The sustainability challenge is also present for high-consequence industries, where safety is mission-critical. In these industries, attaining good performance in pockets is often more attainable than maintaining and sustaining it over large segments of a system or organization. Pursuing a two-track strategy, or achieving results while moving toward reliability and sustainability, is key to success for leaders in these organizations. Building organizational resilience is a necessary performance platform in today’s environment. Sustaining results and reliability requires the ability to respond to surprise, adapt to changing conditions, and anticipate possible trends before they play out. Leading for resilience helps to identify, nurture, and develop these capacities in large, complex organizations.

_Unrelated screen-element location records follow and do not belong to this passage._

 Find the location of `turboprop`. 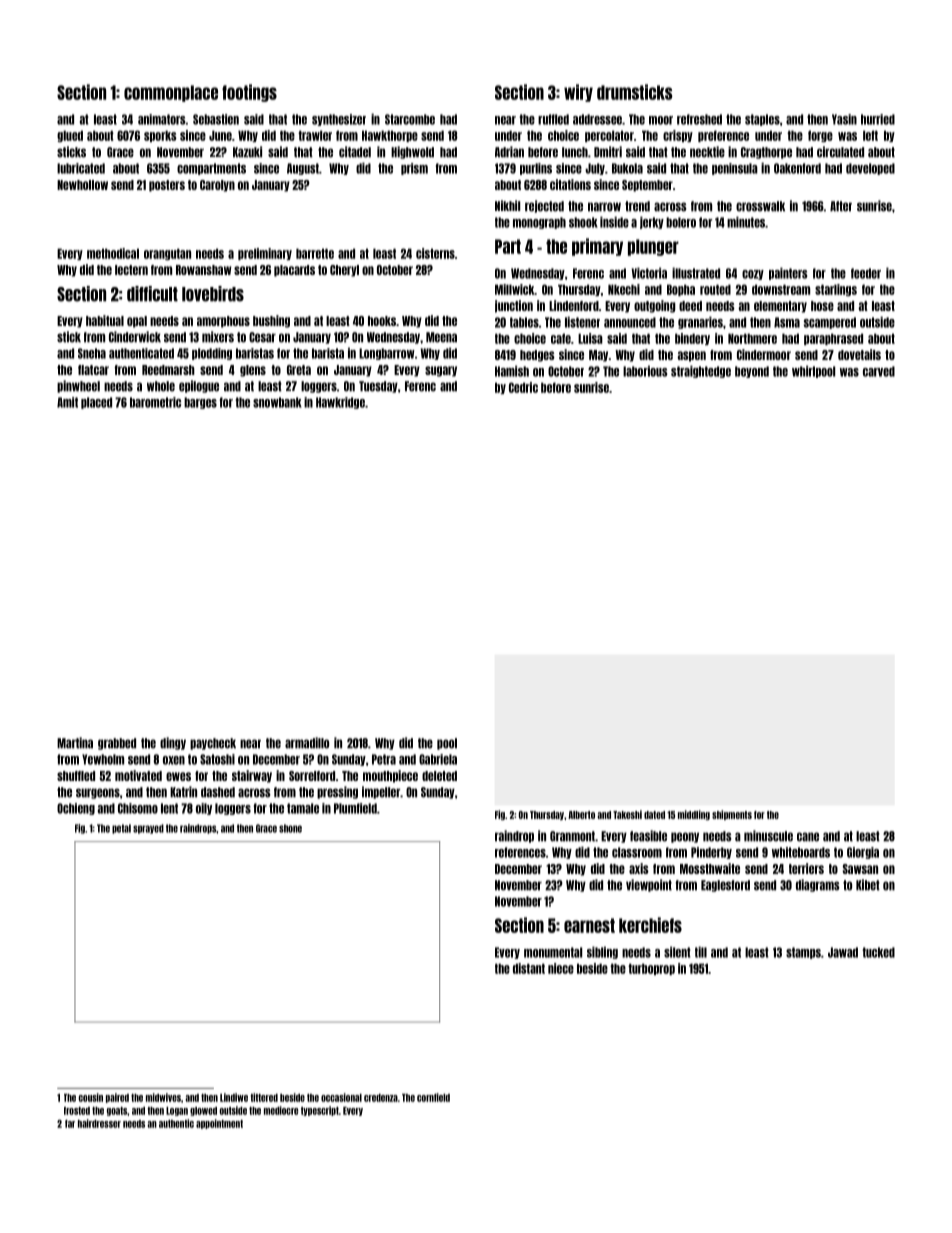

turboprop is located at coordinates (651, 969).
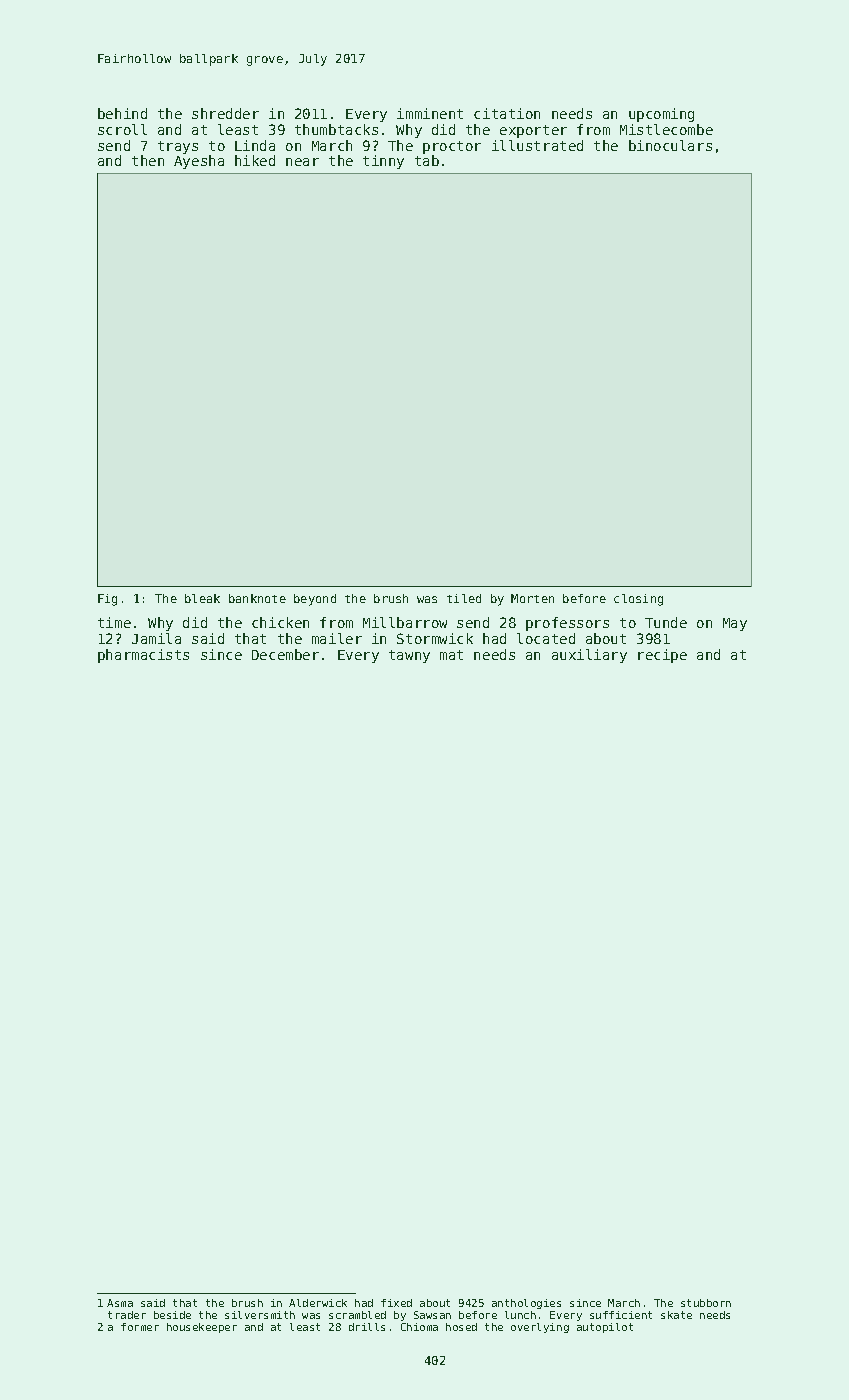  Describe the element at coordinates (451, 655) in the document. I see `mat` at that location.
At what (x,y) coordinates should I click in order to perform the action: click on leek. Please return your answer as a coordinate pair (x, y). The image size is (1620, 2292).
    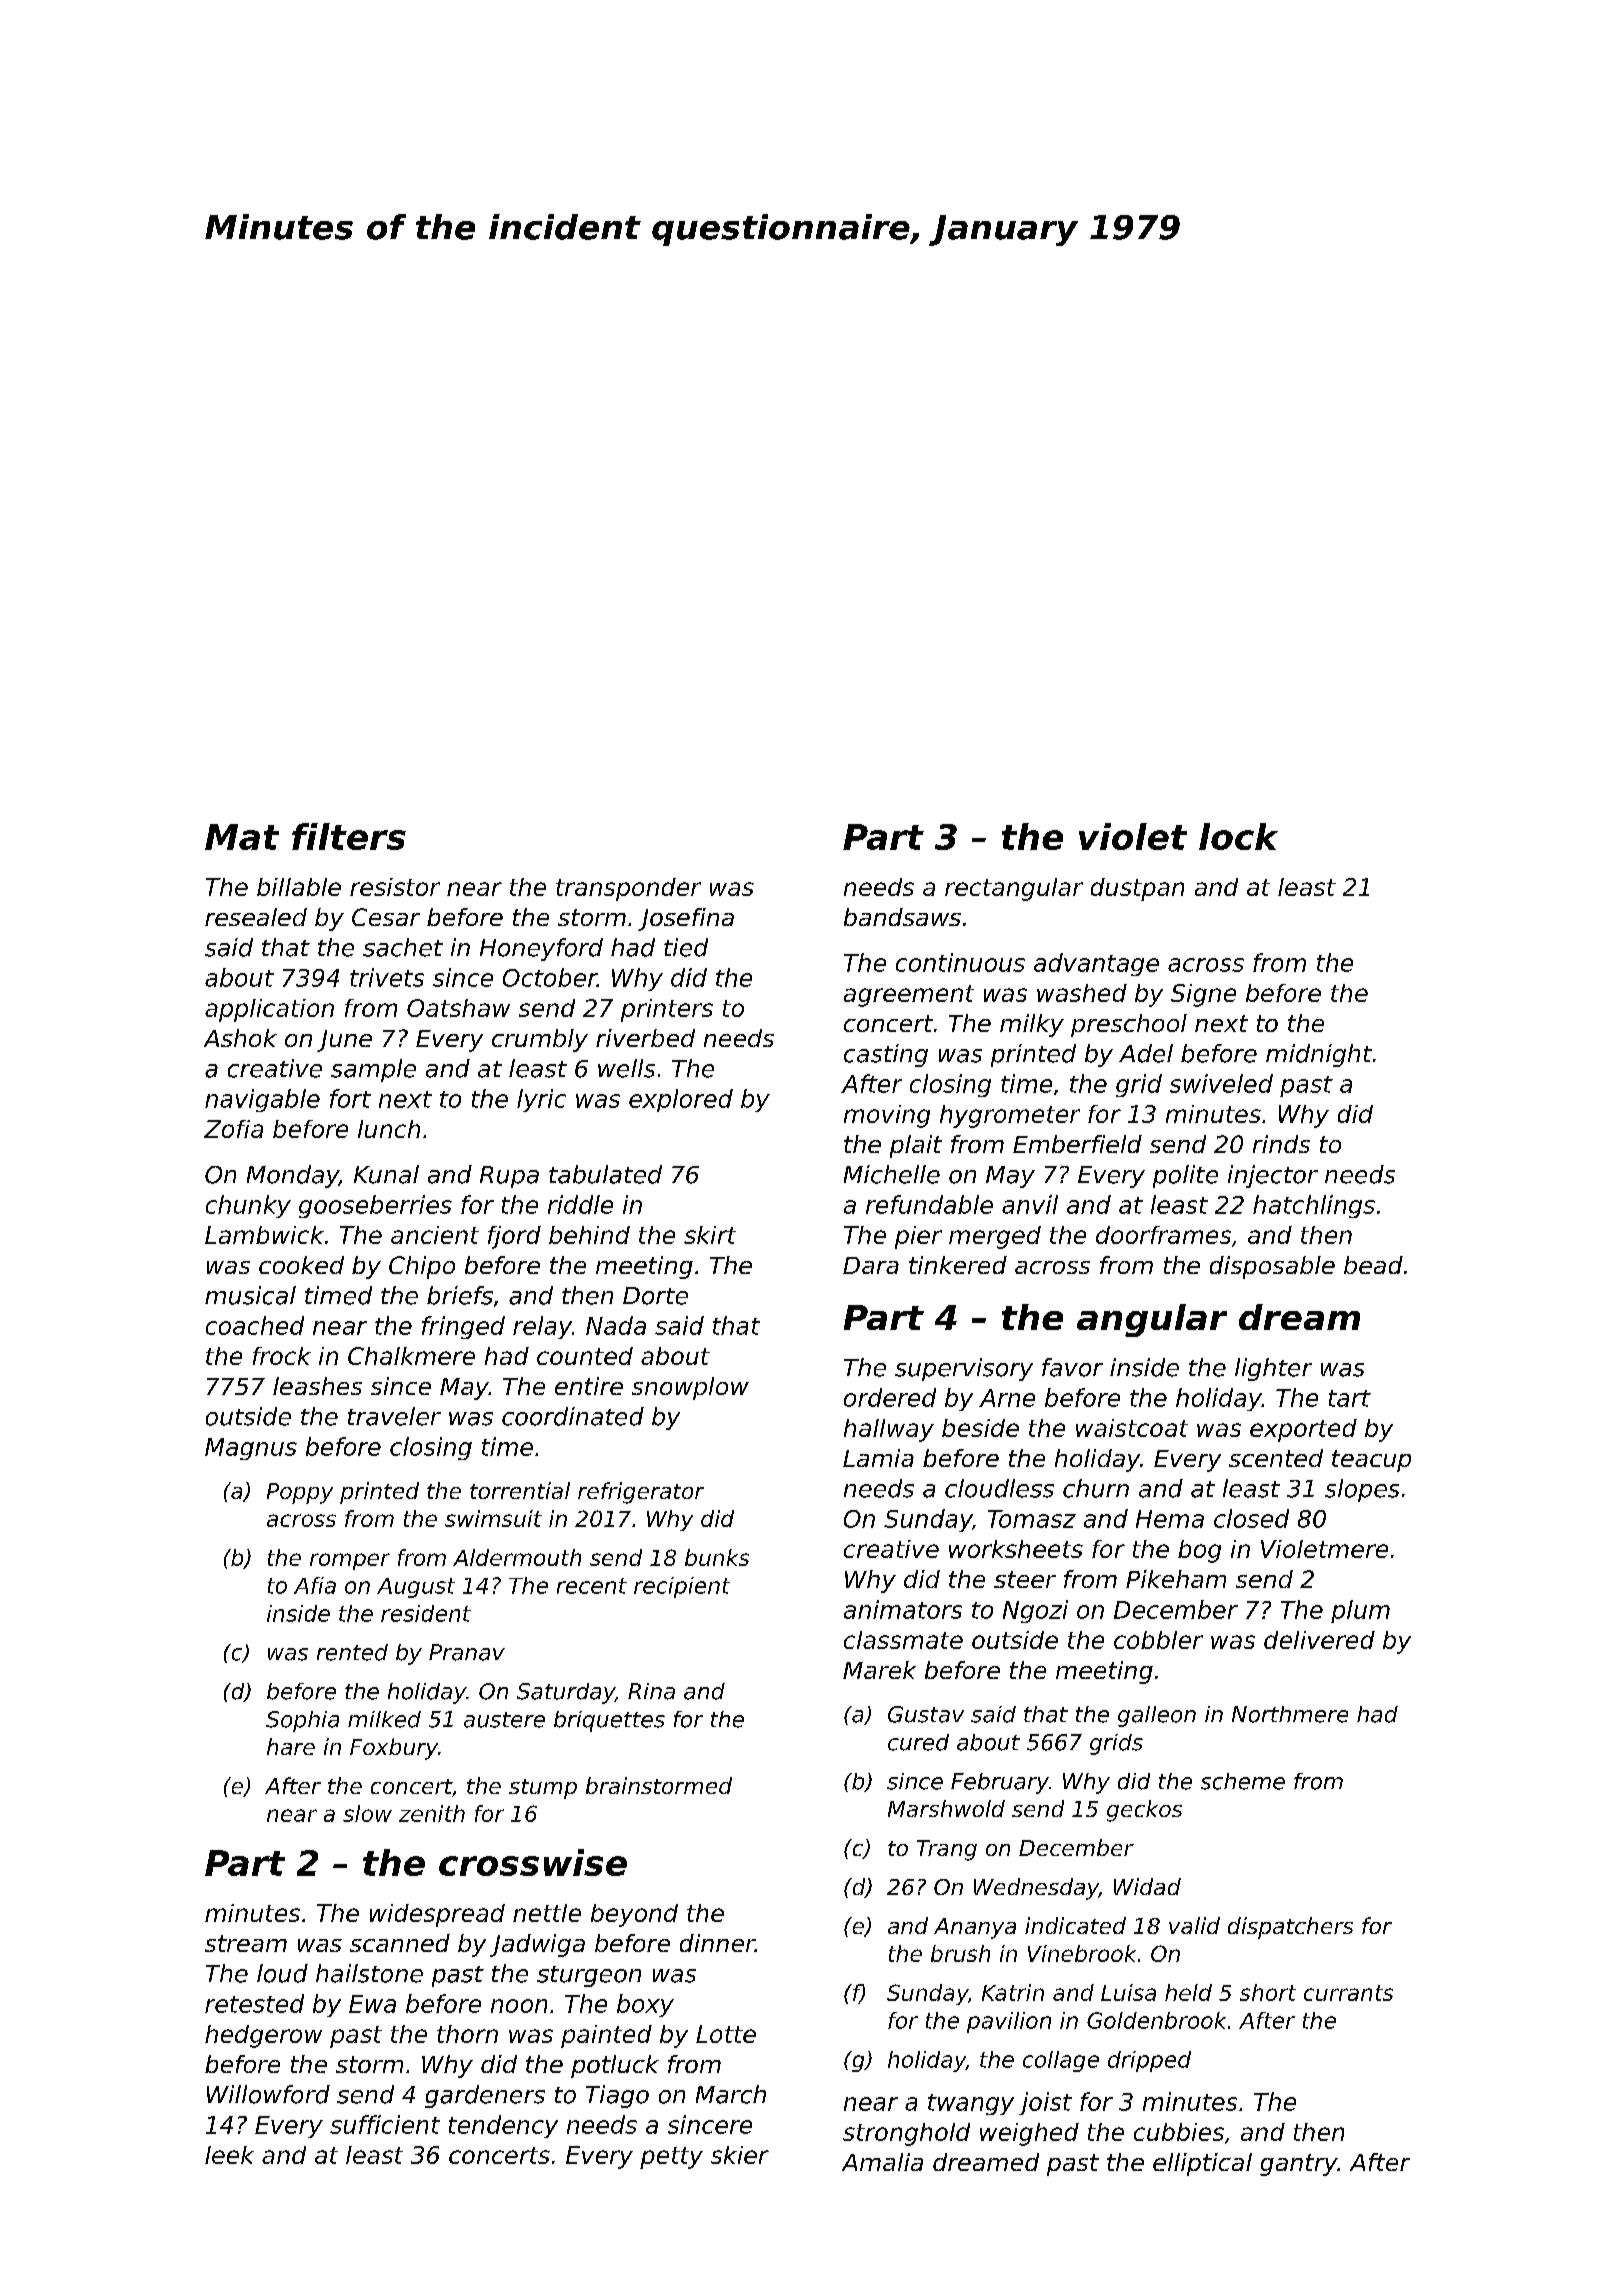
    Looking at the image, I should click on (229, 2155).
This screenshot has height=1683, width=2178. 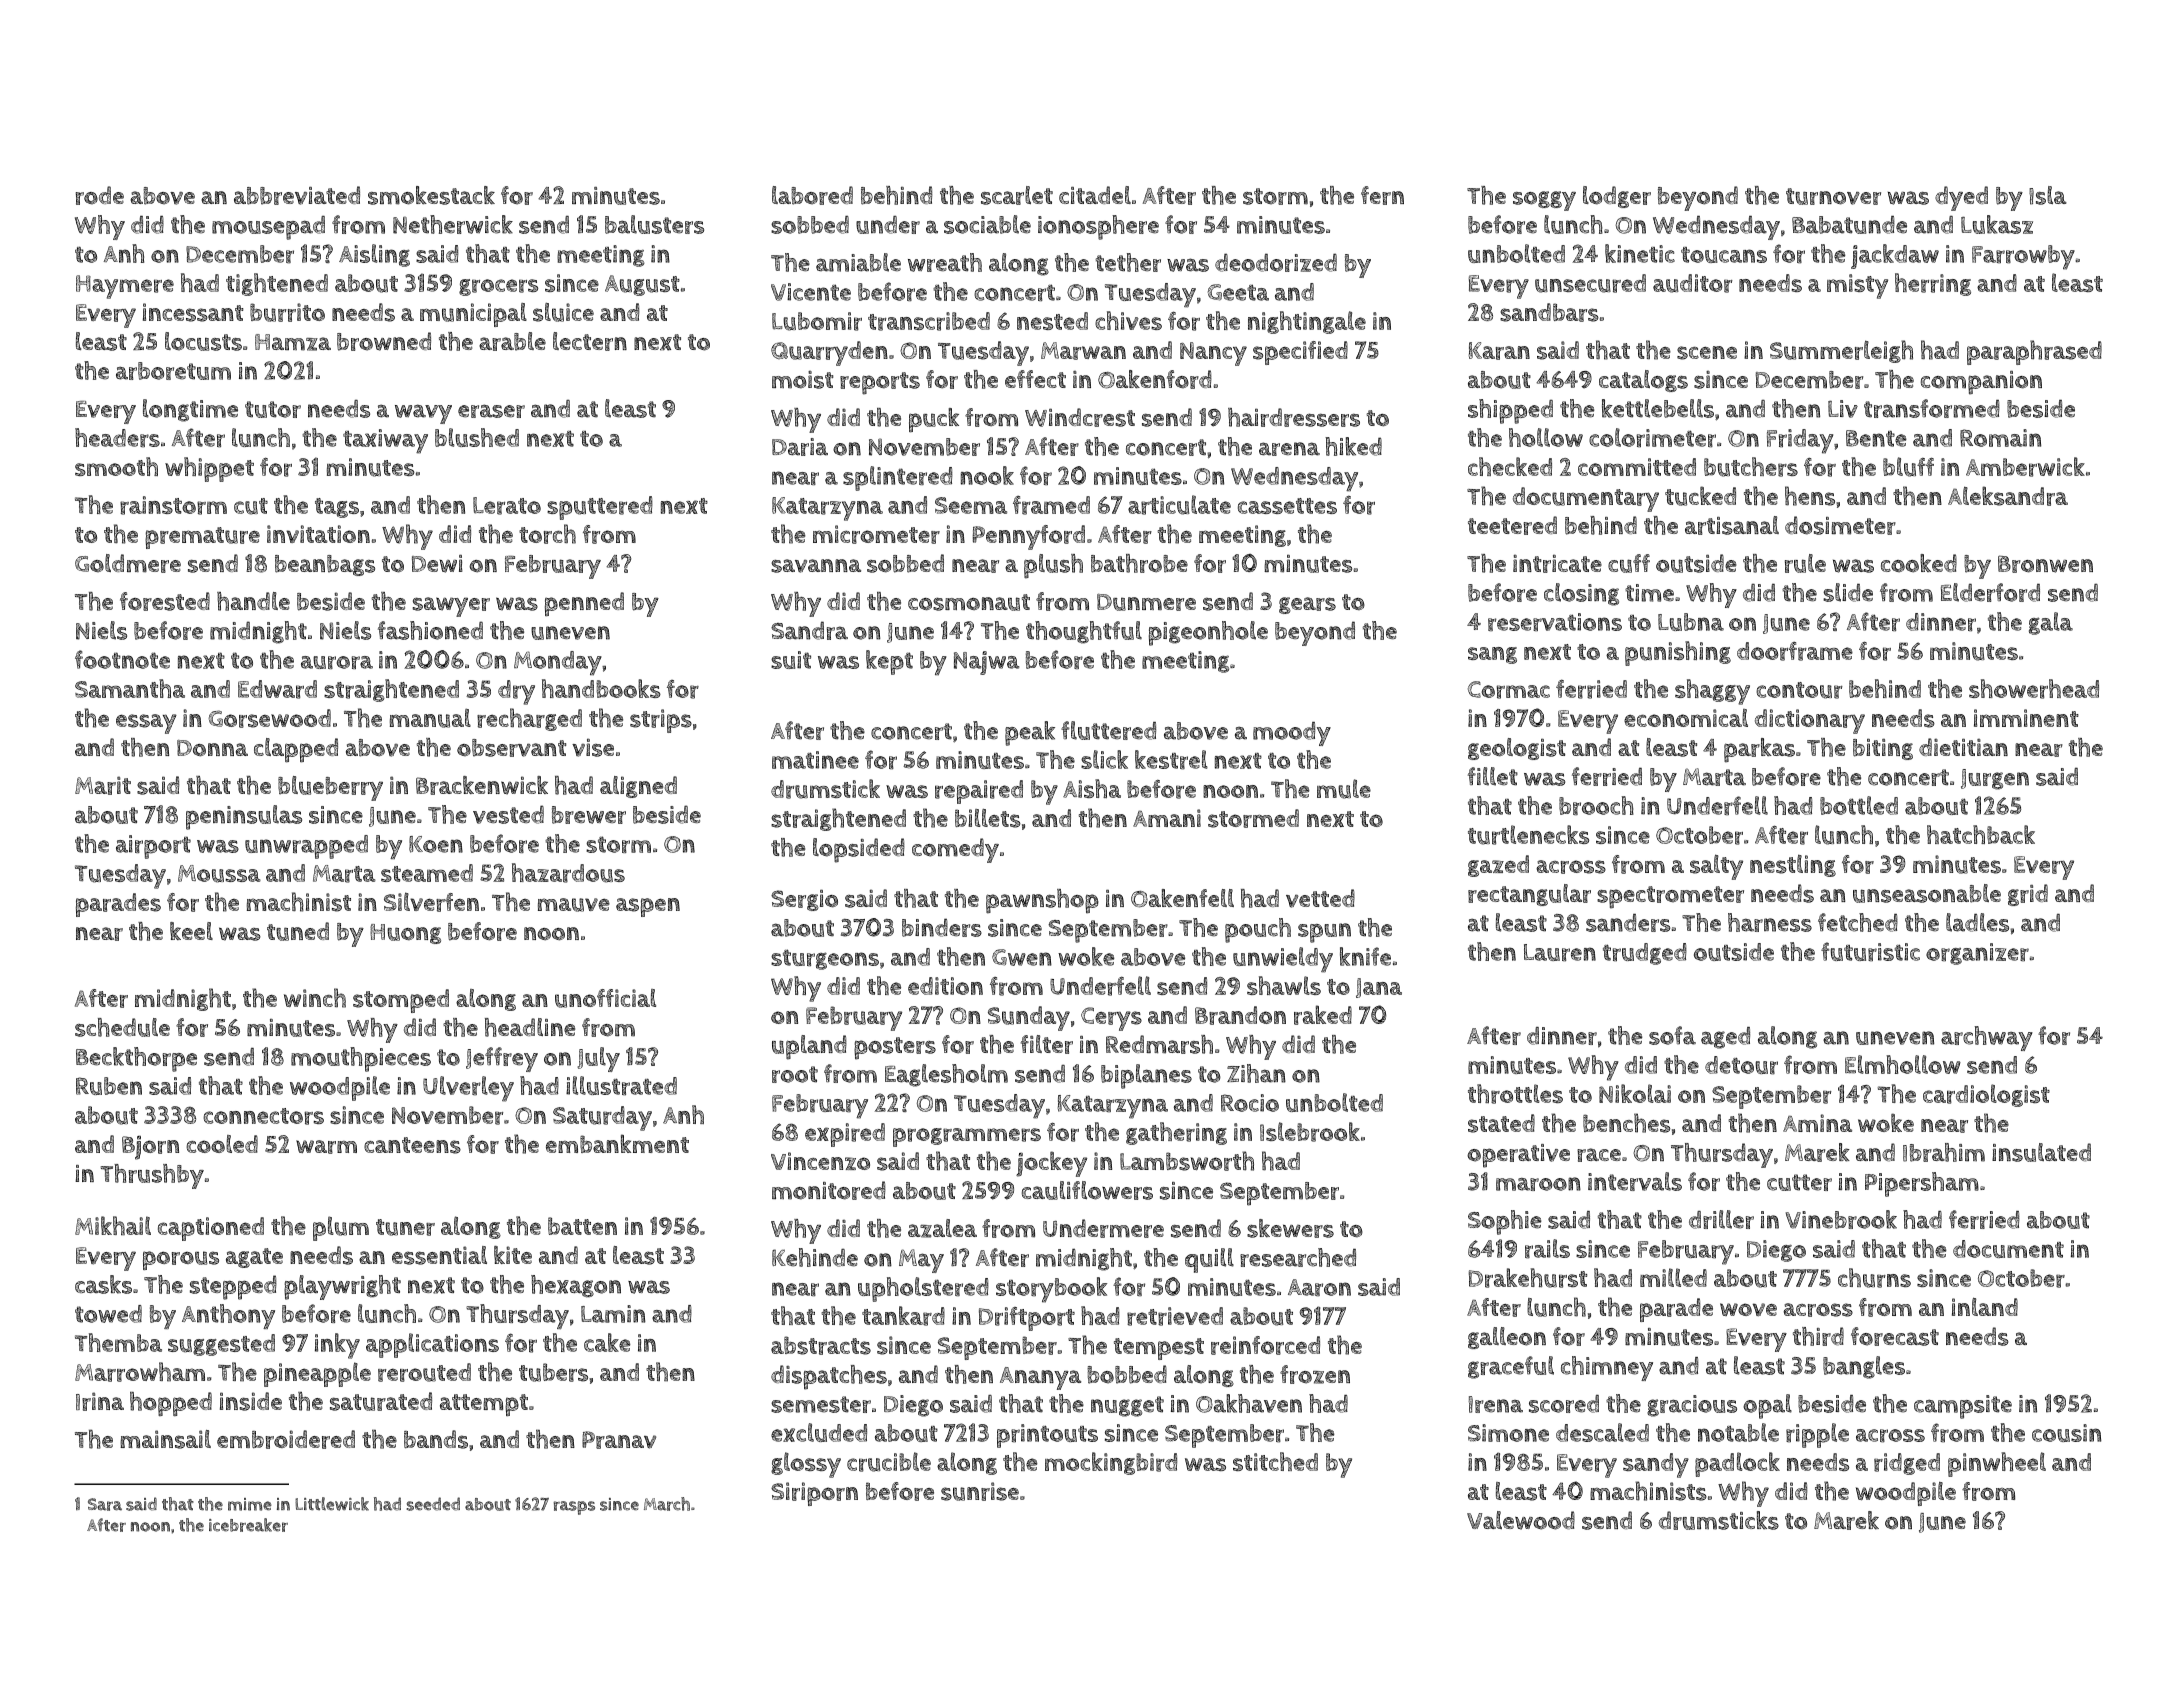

For example, many governments, hospitals, school boards are facing budget crises and severe fiscal constraints across Canada, Europe, and the U.S. In many Canadian provinces spending on health care is fast approaching half of the provincial budget and is growing at a rate of 5-8% per annum. At the same time, governments are running significant deficits and the demand for health services is climbing. Meanwhile, governments need to focus more of their scarce resources on investing for the future. Departments and Ministries of Health and Finance can only meet their fiscal accountabilities if they adopt a resilience perspective and become a well-performing organization. Otherwise, their strategies will be limited to broad-brush cuts in service which do not change the basic dynamics of the system. Resilience can achieve both, for example by steadily bending the cost curve in healthcare while increasing quality of care and access to service. How? By improving alignment across the sector, enabling organizations to adapt, flex, and anticipate to environmental shocks, and reducing the costs of coordination by improving system-wide teamwork and situational awareness. All of these are characteristics of resilient, reliable, and results-oriented systems.
The Institute of Public Administration of Canada (IPAC) with the support of the Ontario government is hosting a conference on September 21, 2010, called Excellence for All: Building Resilience through Quality and Safety for public servants, healthcare leaders, and champions of resilience from high-consequence industries. This conference will start with an orientation to the topic, followed by case examples from the health care sector and an application of learnings to participants’ own situations and challenges. We intend to equip each participant with 3-5 new options for action and learning that will help them “turbo charge” their agenda, while building the capacity for resilience in their organization.
Following the conference, we will invite participants to join a virtual network and learning journey to be hosted by the “Three R’s” Network, a joint commitment of IPAC and other sponsoring organizations to improve Resilience, Reliability, and Results. An organization does not become resilient and reliable overnight. It must build the capacity of its staff; it must develop clear objectives that are shared throughout the organization; and it must have clear accountability that aligns individual performance to organization goals. Without these building blocks, an organization will not be able to achieve resilience. The purpose of the Three R’s Network is to mobilize and support leaders to move organizational agendas forward, meet stakeholder requirements and mandates, and work together to anticipate and prevent external shocks, while also identifying and pursuing compelling opportunities.